Colorado was one of the few States at the time where abortion was legal, and although I found everything about the thought abhorrent, I was unmarried, pregnant, and scared. At the age of 21, I wasn't prepared for this. In a state of denial, I made an appointment to terminate the pregnancy.
Boulder CO was a progressive and liberal city, and there was a clinic near campus. If I told anyone I was pregnant, I wouldn't be able to go through with it. On the morning of October 17, I sat in the waiting area with a room full of teenage girls and their mothers, young girls who also found themselves in unwanted situations, who now had a legal avenue to pretend it had never happened.

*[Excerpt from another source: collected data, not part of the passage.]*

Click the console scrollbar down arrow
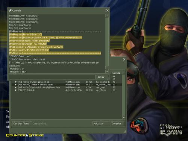 pyautogui.click(x=107, y=71)
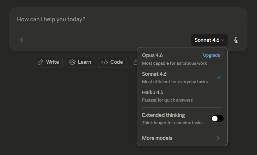Click the blue checkmark beside Sonnet 4.6
This screenshot has width=257, height=155.
point(219,77)
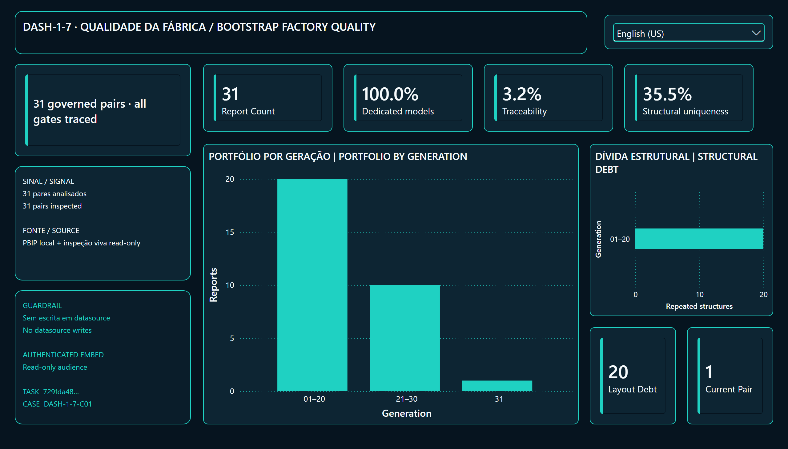Select the 3.2% Traceability card
Image resolution: width=788 pixels, height=449 pixels.
click(548, 98)
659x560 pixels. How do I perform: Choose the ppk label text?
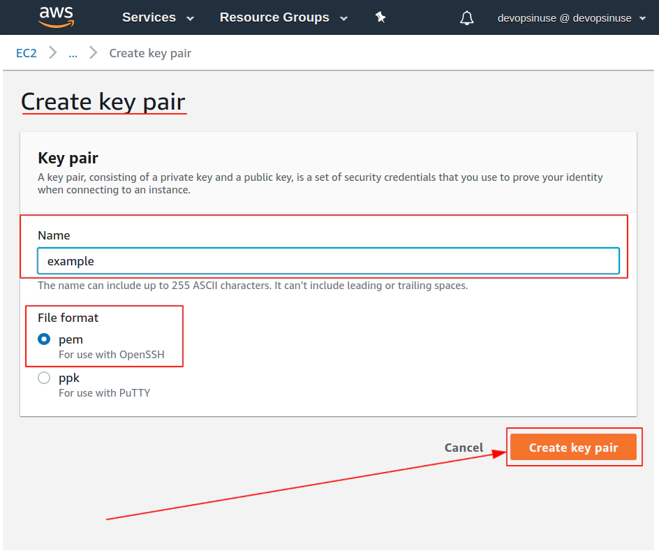click(x=69, y=378)
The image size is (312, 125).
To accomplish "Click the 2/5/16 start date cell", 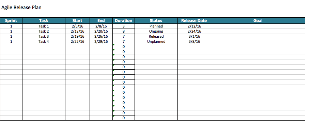I will coord(78,26).
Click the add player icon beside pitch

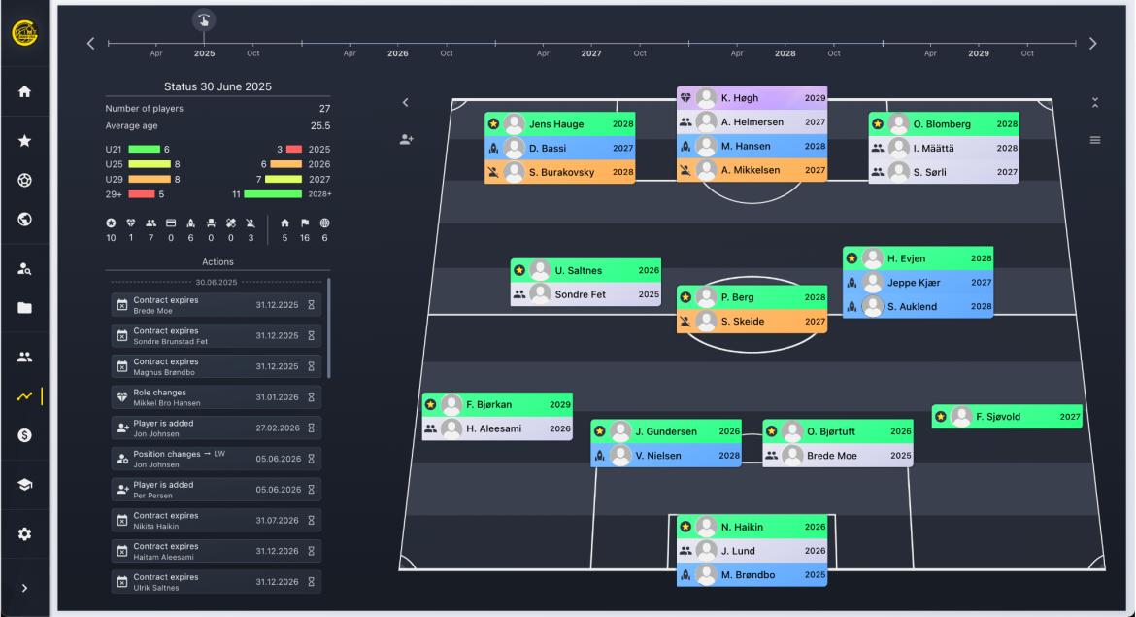point(407,140)
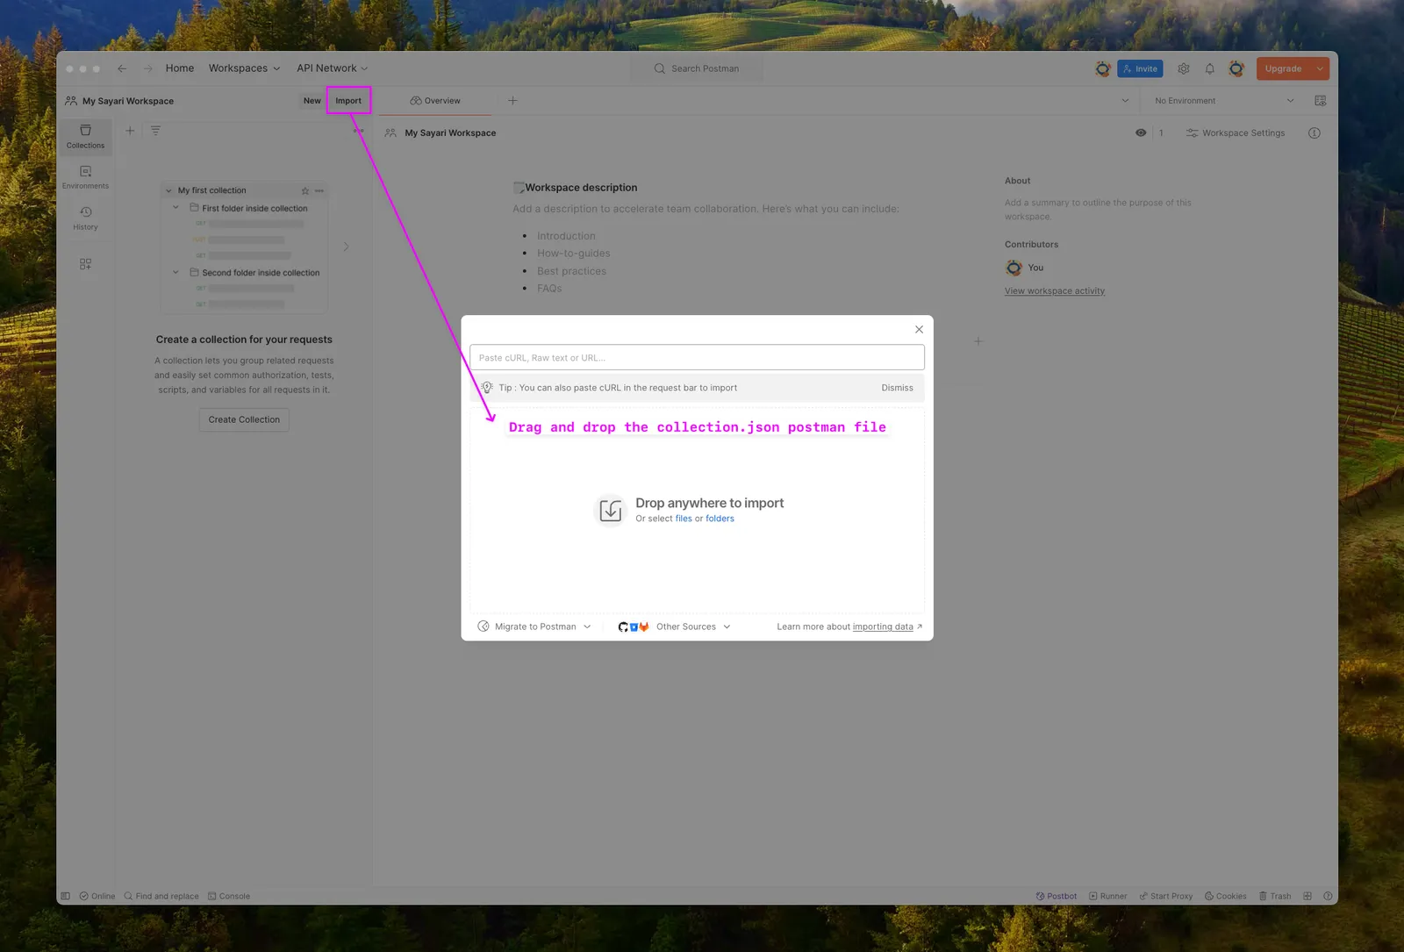Screen dimensions: 1404x952
Task: Open the Runner in status bar
Action: (1107, 896)

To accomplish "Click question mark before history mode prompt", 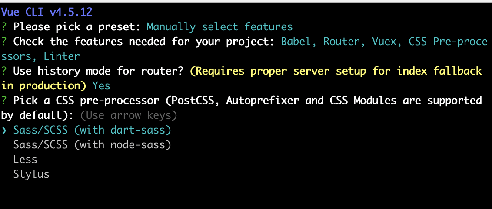I will click(x=4, y=71).
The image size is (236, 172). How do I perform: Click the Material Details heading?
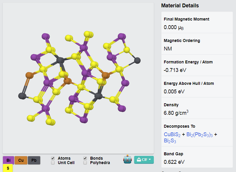coord(180,6)
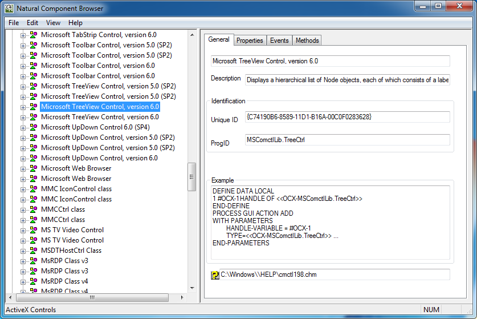The width and height of the screenshot is (477, 319).
Task: Click the Unique ID field
Action: (347, 117)
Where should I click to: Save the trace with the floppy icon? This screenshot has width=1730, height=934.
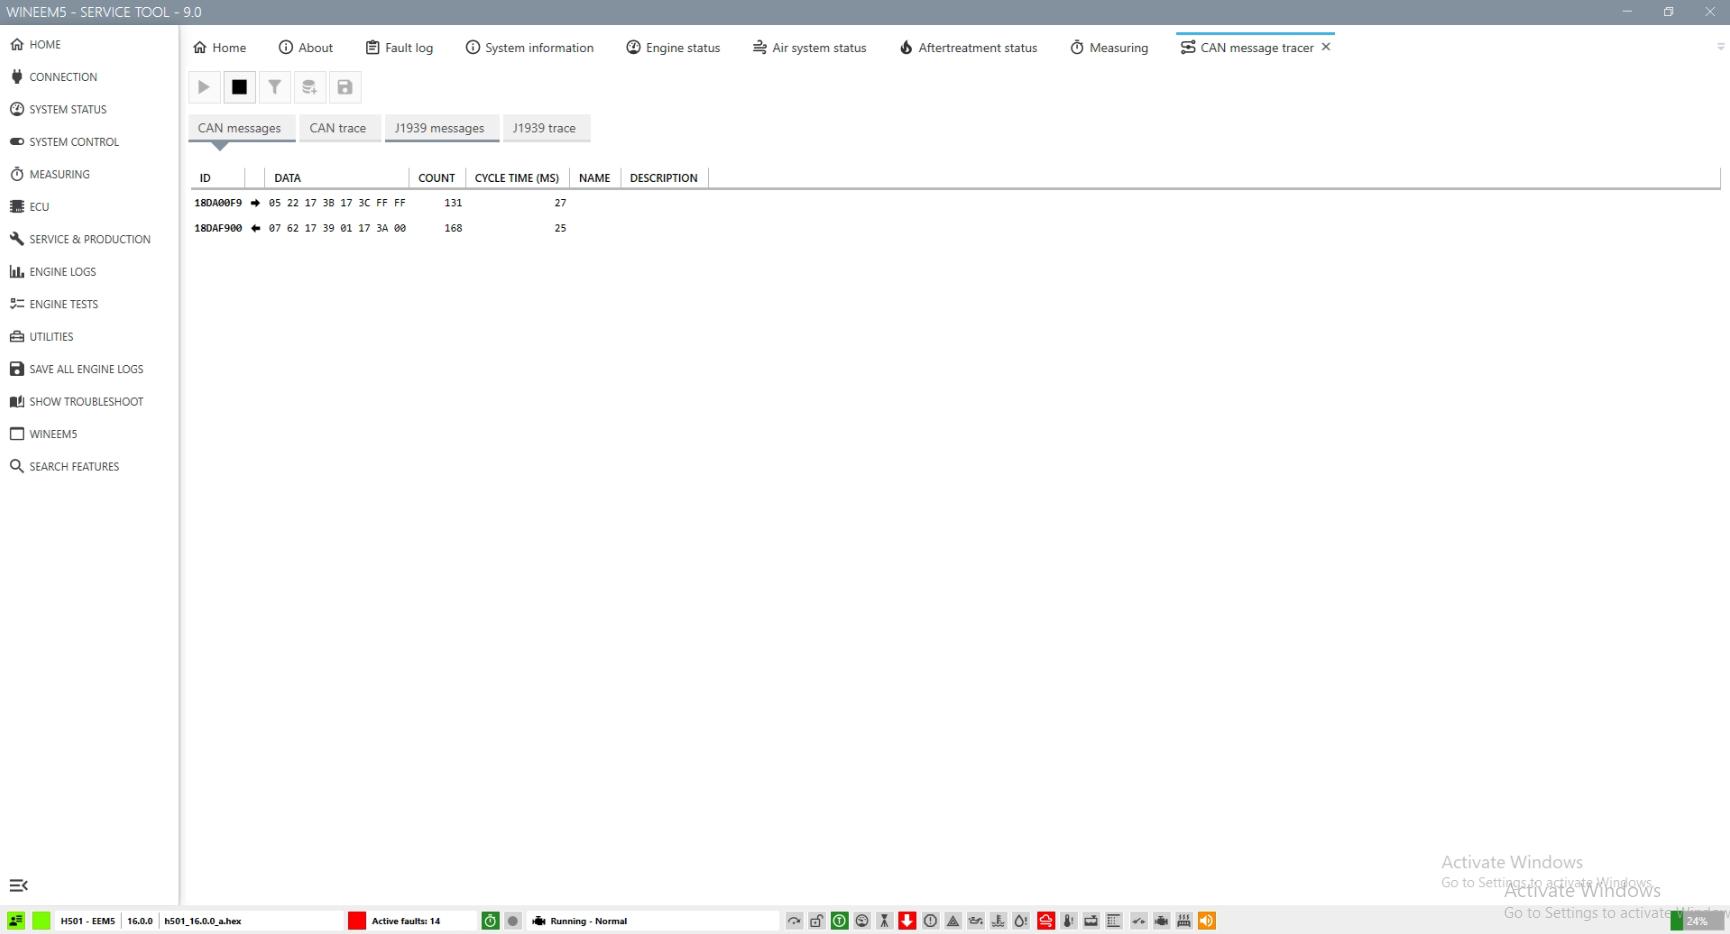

A blur of sights and sounds, it was surreal waiting for the receptionist to call me for my 'procedure' to rid my body of my product of conception (POC, as it was commonly called). Having been raised in a strict Catholic family, I was going to be able to hide my ‘sin and transgression’ so no one would ever know what I had done ~ no one but me.
I watched the young girls with their mothers, laughing as though they were out for an afternoon tea, laughing as though we were not there to make life-altering decisions. I tried to make myself numb to my reality. If I didn’t think about it, it couldn’t hurt me, right? I'd learned that lesson at the beginning of the year, so I pulled my cloak of indifference around me again.
Finally it was my turn. They called my name and told me to follow the nurse to the back room. It wouldn’t take long, and shouldn't hurt. Standing at the desk to pay to keep my secret, my focus altered. I looked at the receptionist, and at the young girls who seemed unconcerned with what they were doing. I looked at their mothers who sat with them, believing they were doing what was best for their young daughters.
Without a word, I picked up my coat and walked into the crisp autumn air. I found the nearest payphone and called my mother, knowing with that act, my child’s life would no longer be in jeopardy. I called the baby’s father who desperately wanted to marry me, and told him we needed to talk.
For the past 45 years on October 17, I have celebrated the Life Day of my first-born daughter. When she was old enough to understand, I told her about the decision of her young mother that day. I tell her often how I never once regretted it, and how thankful I am that she's mine. Her Life Day is a special bonding time between us, and a time of rejoicing.
As we celebrate another year, and as I get older and (hopefully) wiser, I recognize that each day presents us with choices, and each of those choices has a consequence ~ good or bad. I make absolutely NO JUDGMENT on anyone who chose differently than I did. This was what was right for me. There's no way to show my special feelings for this precious life with which I've been blessed, but I'll never grow tired of saying the words, “I love you, Betsy, I’m so glad you’re my daughter.”